> Alıştırma Talimatı
31 Mart seçimleri hakkındaki yazının ilk paragrafında soru işaretiyle biten bütün cümleleri geçtikleri sırayla yaz.

31 Mart Seçim Sonuçları Bize Ne Söylüyor?

Derya Kömürcü1 Haziran 2024

31 Mart 2024 Türkiye siyaseti açısından gerçekten yeni bir başlangıcı mı temsil ediyor? 20 yılı aşkın süredir devam eden AKP iktidarının sonuna mı geldik? Siyaset bundan sonra nasıl şekillenecek? Bu sorular büyük ve anlamlı sorular. Ancak bu tür sorulara ayağı yere basan yanıtlar verebilmek için 31 Mart seçimlerinde ve sonrasında ne olduğunu ve nasıl olduğunu doğru analiz etmek gerekiyor.

31 Mart seçimlerinin sonuçlarını analiz ederken öncelikli olarak vurgulanması gereken, bunun bir yerel seçim olduğudur. Bir yerel seçim elbette siyasetin o andaki durumuna dair pek çok şey söyler ancak yine de özgün dinamikleri nedeniyle yerel seçimleri genel seçimlerle kıyaslama yapmak için kullanmak, hele hele “başkanlık seçimi” gibi Türkiye özelinde çok farklı dinamiklerin devreye girdiği bir seçime dair çıkarımlarda bulunmak için kullanmak çok sağlıklı sonuçlar vermeyecektir.

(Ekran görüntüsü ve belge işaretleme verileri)

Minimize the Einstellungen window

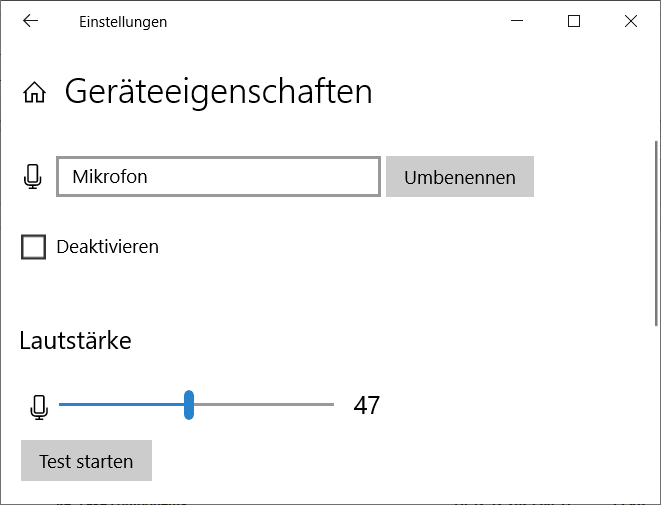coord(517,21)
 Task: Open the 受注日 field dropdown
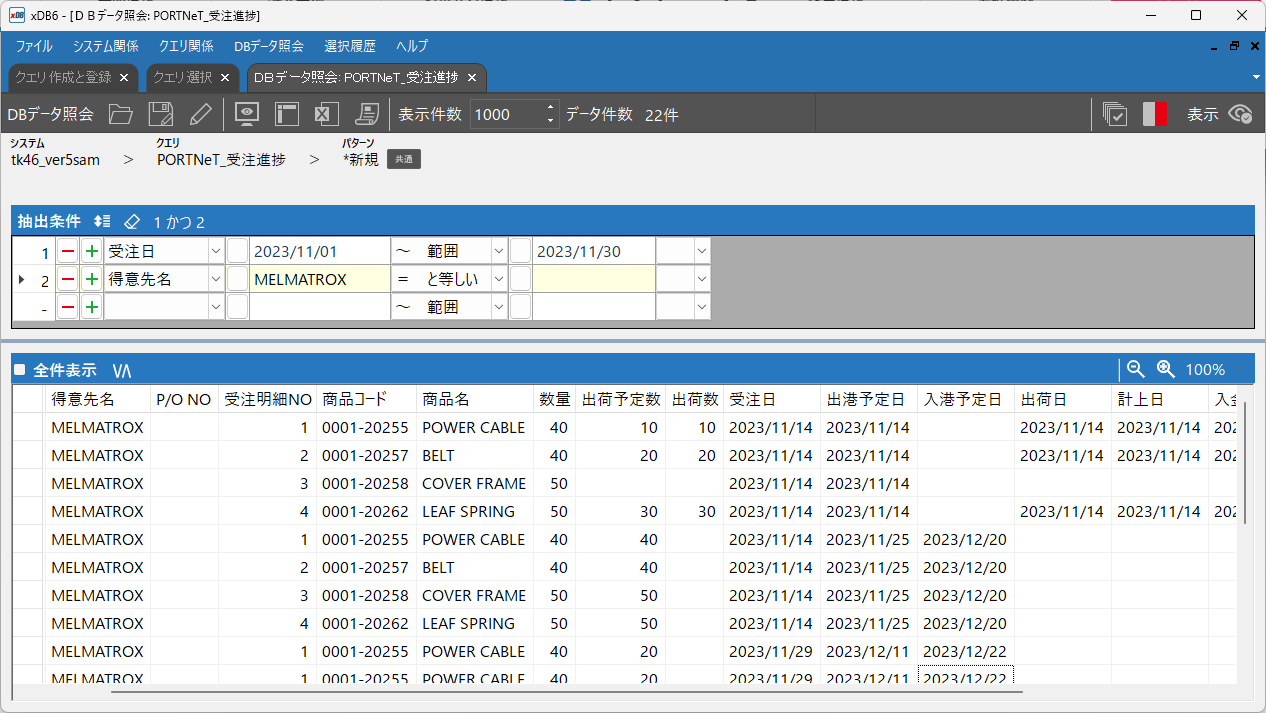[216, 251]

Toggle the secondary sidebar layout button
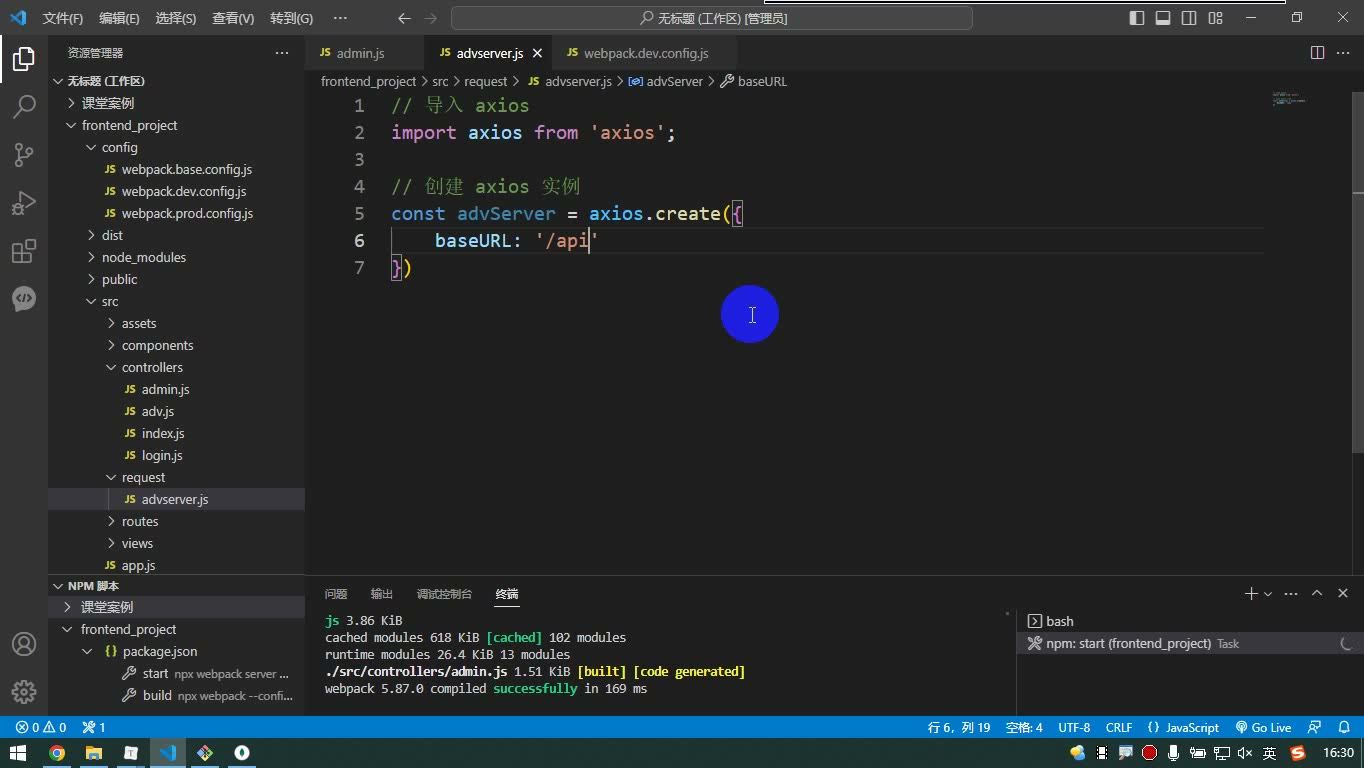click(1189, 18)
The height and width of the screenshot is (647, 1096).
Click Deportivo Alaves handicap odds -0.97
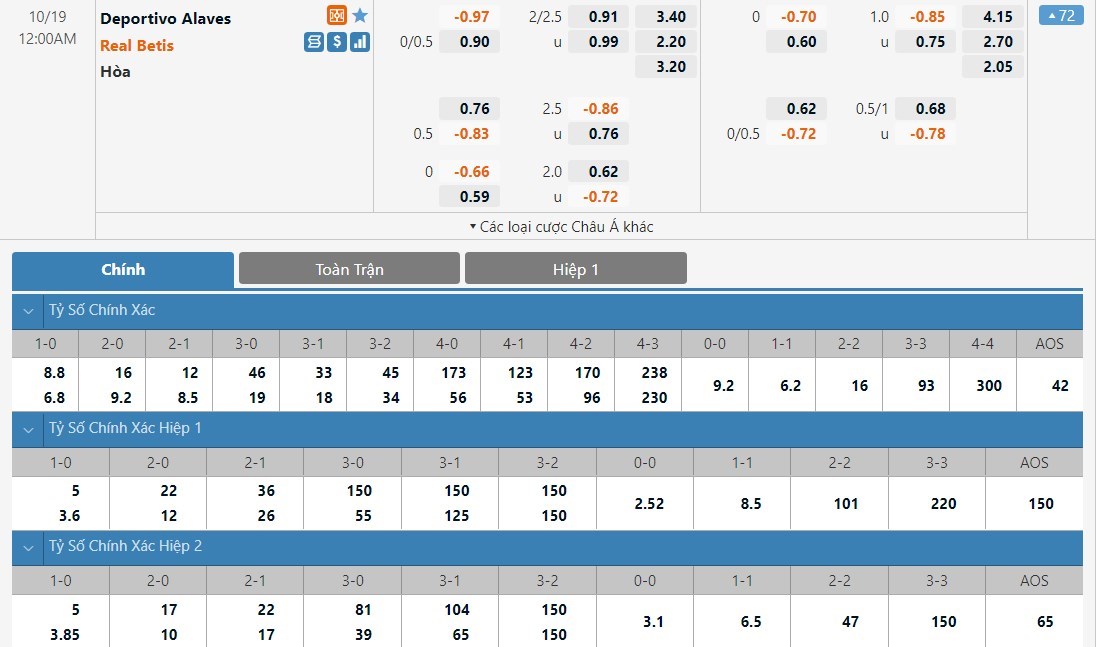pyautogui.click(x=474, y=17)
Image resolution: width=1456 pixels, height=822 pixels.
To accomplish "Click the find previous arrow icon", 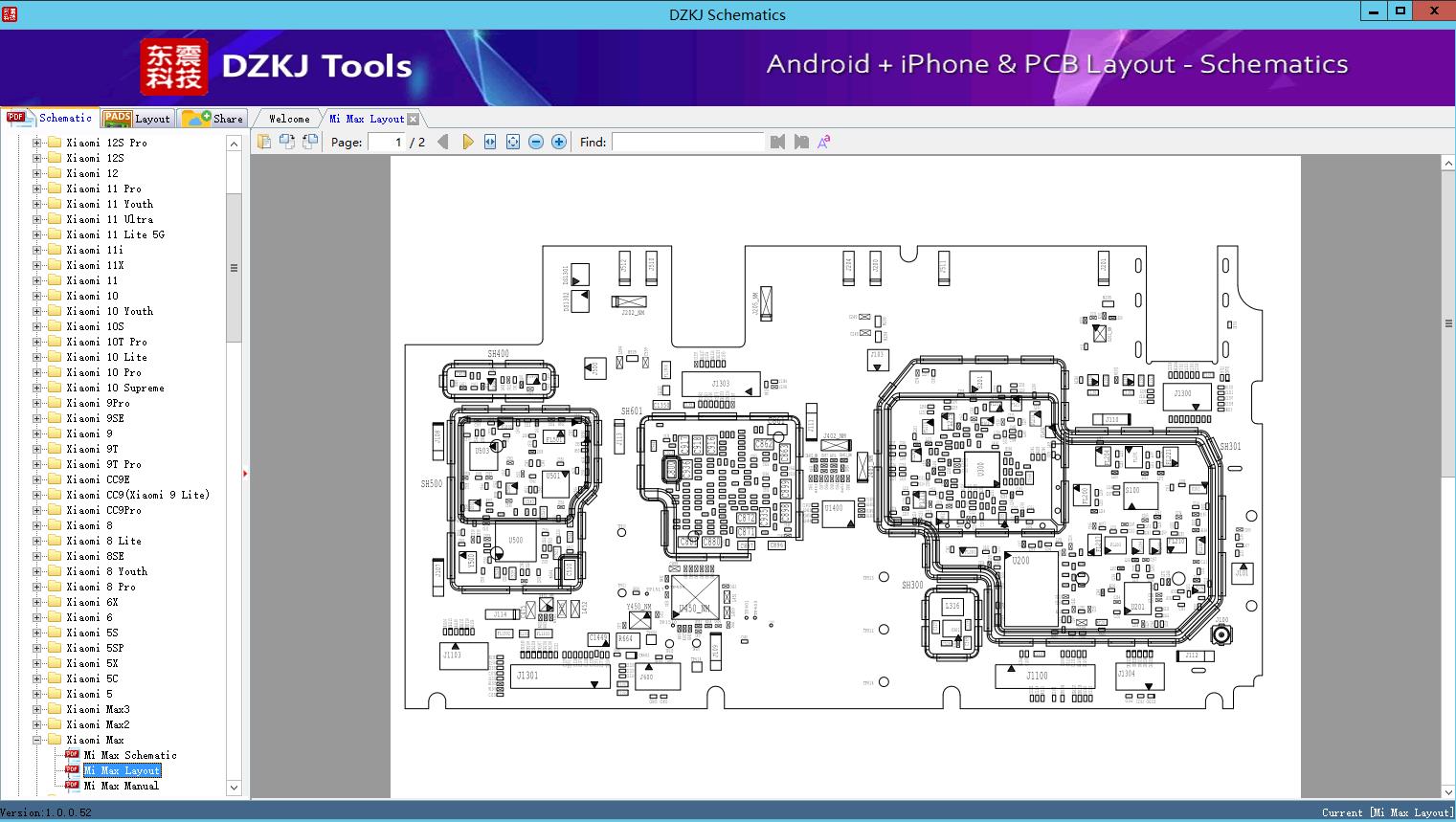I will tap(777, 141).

> Göreve Yanıt
- 31 Mart 2024 Türkiye siyaseti açısından gerçekten yeni bir başlangıcı mı temsil ediyor?
- 20 yılı aşkın süredir devam eden AKP iktidarının sonuna mı geldik?
- Siyaset bundan sonra nasıl şekillenecek?